On another point - The slow motion cameras and general camera shots are amazing this year. Its a heck of an improvement on 2006.


----------



## mathepac (13 Jun 2010)

Markjbloggs said:


> I have never understood this Irish obsession with post-match panels....


Based on the quality of the fare being dished up to-date on the field, the post-match / half-time breaks and discussions may qualify as the most exciting parts of the broadcasts and from an advertisers point of view the only bits that count.


----------



## emaol (13 Jun 2010)

Have to admit, bit bored of the RTE panel now. Unremittingly glum the lot of them. Can we get vuvuzelas to blow in the background whilst they are talking?


----------



## Ruam (14 Jun 2010)

emaol said:


> Have to admit, bit bored of the RTE panel now. Unremittingly glum the lot of them. Can we get vuvuzelas to blow in the background whilst they are talking?



Have to agree, Dunphy ad Giles take themselves way too seriously.


----------



## Staples (14 Jun 2010)

Lex Foutish said:


> (Hopefully he'll recover from it quickly and move forward)


 
Would he not be better to stay near his line?


----------



## burger1979 (14 Jun 2010)

I was watching the half time analysis on ITV during the england match and i thought patrick viera was choosing his words rather carefully in what he was saying. thought though that the rest of the panel was rubbish.


----------



## Latrade (14 Jun 2010)

ITV is unwatchable for any football...any sport really. I was hoping Adrian Chiles might make it more watchable, but he's struggling with the poor quality of pundits they have in the studio. 

The BBC aren't far behind, but they're open about their policy of pundits talking for the casual fan rather than the more knowledgeable fan. 

RTE can be a bit bleak at times with very little positives being dished out. But at least they're consistent in not giving anyone credit, plus there's is a bit closer to the kind of conversation you'd have among fellow fans.


----------



## RMCF (14 Jun 2010)

ITV have always had a lot of pundits who were generally average footballers. 

BBC have good ex-footballers, but they just happen to find all the bland ones.

RTE is always good for a bit of craic.

But I have found myself not listening to halftime analysis any more. I watch the games, so don't need so-called experts to tell me what I have just been watching.


----------



## Caveat (14 Jun 2010)

I don't think too many people could actively dislike Gary Linnekar - he has that factor. He's not exactly charismatic or entertaining though. Or even that opinionated really.
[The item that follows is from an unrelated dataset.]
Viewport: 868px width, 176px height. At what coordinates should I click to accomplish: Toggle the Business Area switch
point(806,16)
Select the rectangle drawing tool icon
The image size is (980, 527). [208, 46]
Alan Hansen rarely disappoints  - straight talking and wise. Gives the impression that he thinks he's sometimes sharing the room with a bunch of schoolboys though - which of course, he often is.


----------



## RMCF (14 Jun 2010)

Why the channels have gone with the likes of Desailly, Edgar Davids, Adebayor, Vieira etc I'll never know. They are bland, bland, bland. Add in that fat idiot James Cordon and ITV win hands down for the most irritating coverage.


----------



## Caveat (14 Jun 2010)

RMCF said:


> Edgar Davids


 
The missus saw a glimpse of someone and remarked to me later "Jaysus, Ruud Gulllit has improved with age hasn't he?" 
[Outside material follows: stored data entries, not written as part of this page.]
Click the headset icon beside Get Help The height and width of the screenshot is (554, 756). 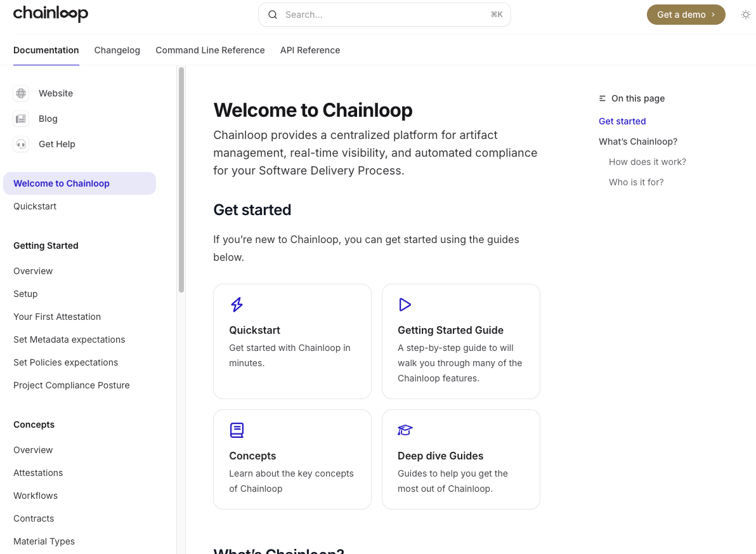21,144
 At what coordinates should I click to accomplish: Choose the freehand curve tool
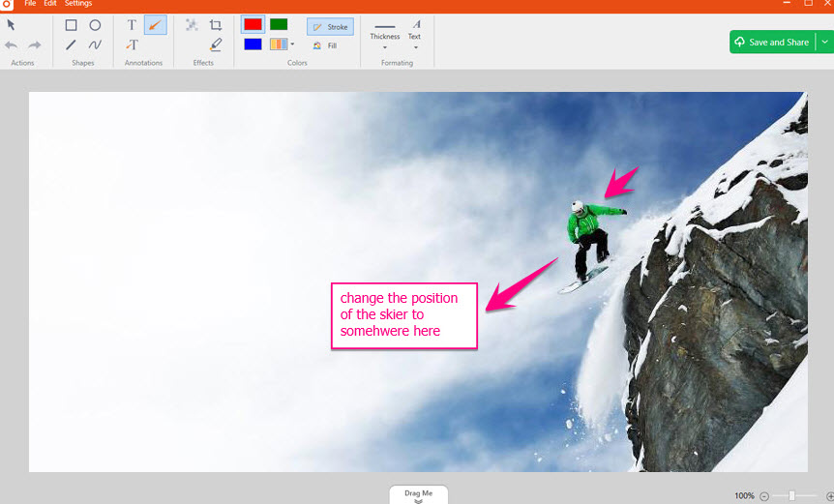(x=95, y=44)
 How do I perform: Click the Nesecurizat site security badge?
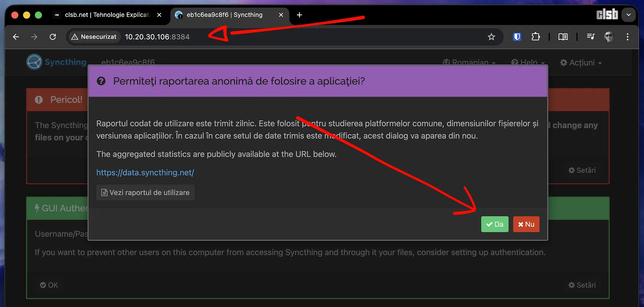(x=94, y=37)
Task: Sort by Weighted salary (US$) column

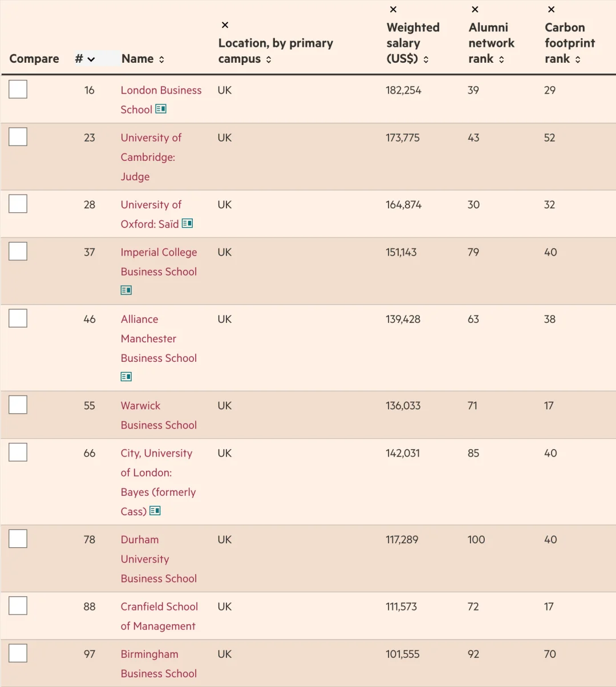Action: pos(425,59)
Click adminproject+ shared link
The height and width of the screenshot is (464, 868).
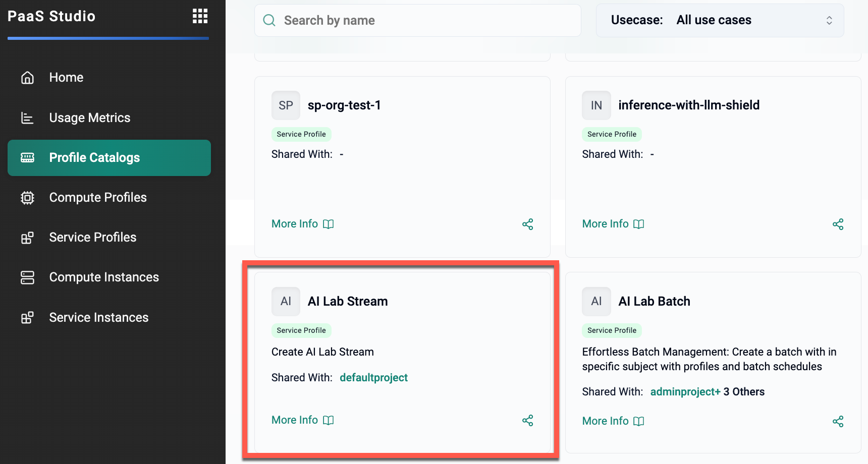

I assume it was this guy then


----------



## Ceist Beag (14 Jun 2010)

I'm just waiting for Souness to turn around and smack Dunphy! At times it looks like Giles and Dunphy are taking turns dismissing Souness just to wind him up further. After the England game Billo had to cut to ads as it was getting a bit heated!


----------



## PyritePete (14 Jun 2010)

in the sports section of the times last saturday/saturday before, there was an article with Gilesie, Eamo and Bill. What they said was about the coverage provided by UK stations... basically the panelists are afraid of speaking out too much or at all, in case it demeans the game and the coverage provided by that channel. So they all agree nearly always with each other. Dreadful stuff, give me the RTE boys anyday.


----------



## ivuernis (15 Jun 2010)

PyritePete said:


> Dreadful stuff, give me the RTE boys anyday.



Absolutely agree. Don't understand why people are saying they are bored with the RTE panelists. They post-match commentary after last night's match comparing the current state of the Italian game (both national and club level) with the rude health of football in Germany was a cut above anything you'll ever get on the BBC, never mind ITV. Then Bill, jokingly, apologised for their "depressing" analysis. That's why I watch it on RTE and not any other channel. 
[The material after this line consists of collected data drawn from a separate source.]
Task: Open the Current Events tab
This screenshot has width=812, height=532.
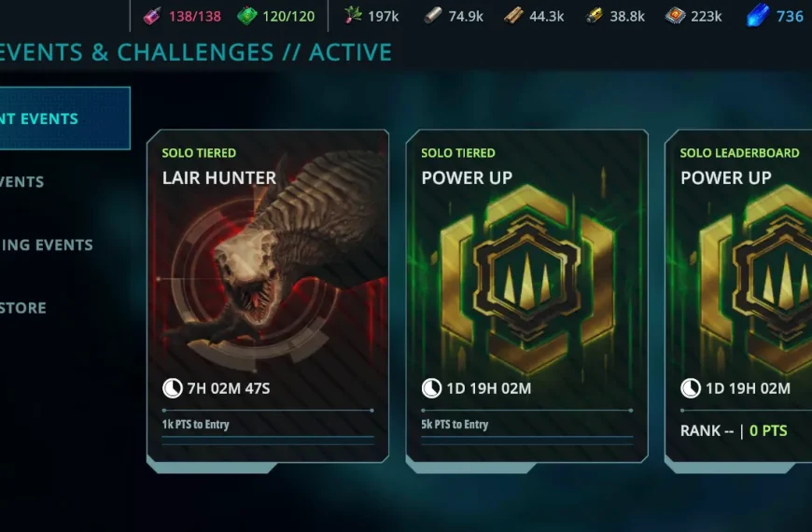Action: click(64, 119)
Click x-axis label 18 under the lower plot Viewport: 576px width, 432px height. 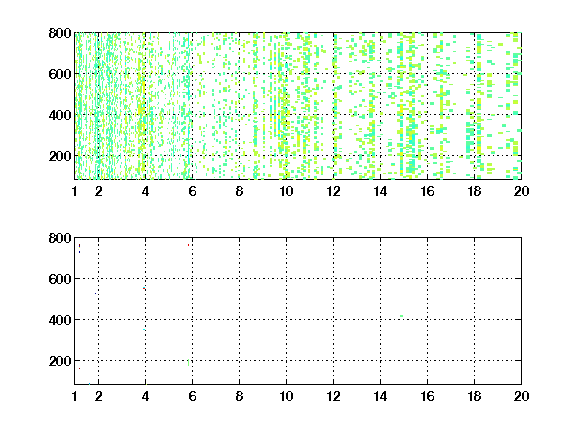474,396
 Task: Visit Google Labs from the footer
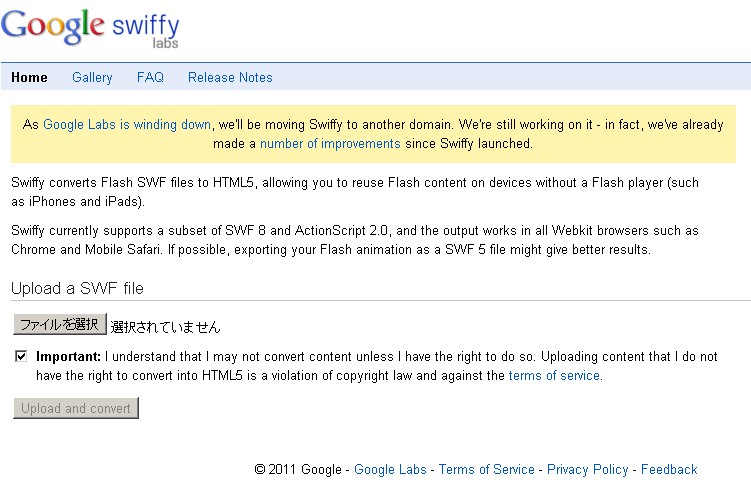pos(390,469)
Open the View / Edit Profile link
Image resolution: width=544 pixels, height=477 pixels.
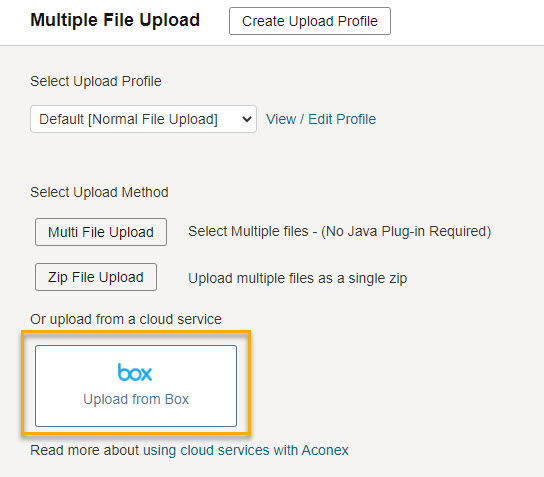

As an aside, myself and some friends usually go to the pub during the knock-out stages of the Champions League. Not the same pub all the time, but we rotate between a small few. Now all the ways up to the final each and every pub has shown the RTE commentary without fail but when the final comes around (2008 and 2009) they put on Sky Sports which is awful dross! Now I'm not a regular in any of these pubs apart from midweek CL games so not familiar with the bar staff but when I asked why this was and could they change over to RTE I was met with either a shrug of the shoulders or a some excuse along the lines that it the channel couldn't be changed. Anyone else come across this? Suffice as to say I watched this years final at home.


----------



## Sunny (15 Jun 2010)

Dunphy is an idiot who changes his mind about a team/player every hour. Giles is still the best analyst by far.


----------



## Latrade (15 Jun 2010)

ivuernis said:


> without fail but when the final comes around (2008 and 2009) they put on Sky Sports which is awful dross!


 
I know one reason (as told by Bar Manager) was to do with the build up. Sky start the build up several hours before kick off and this draws people in. At that stage you're really trying to target the punters who have a team in the final and so they want to see all the Sky hype bigging up their team, not the RTE slagging of their team. 

The group and other stages is a bit less picky, but the for the fans of the team, the final is a big moment so you want the Sky hype, not the RTE reality. Same for if you win it, you want Sky saying how great you are, the "top top" players. Not Dunphy pointing out you were jammy, rubbish and a something he's stepped in on the way to the studio.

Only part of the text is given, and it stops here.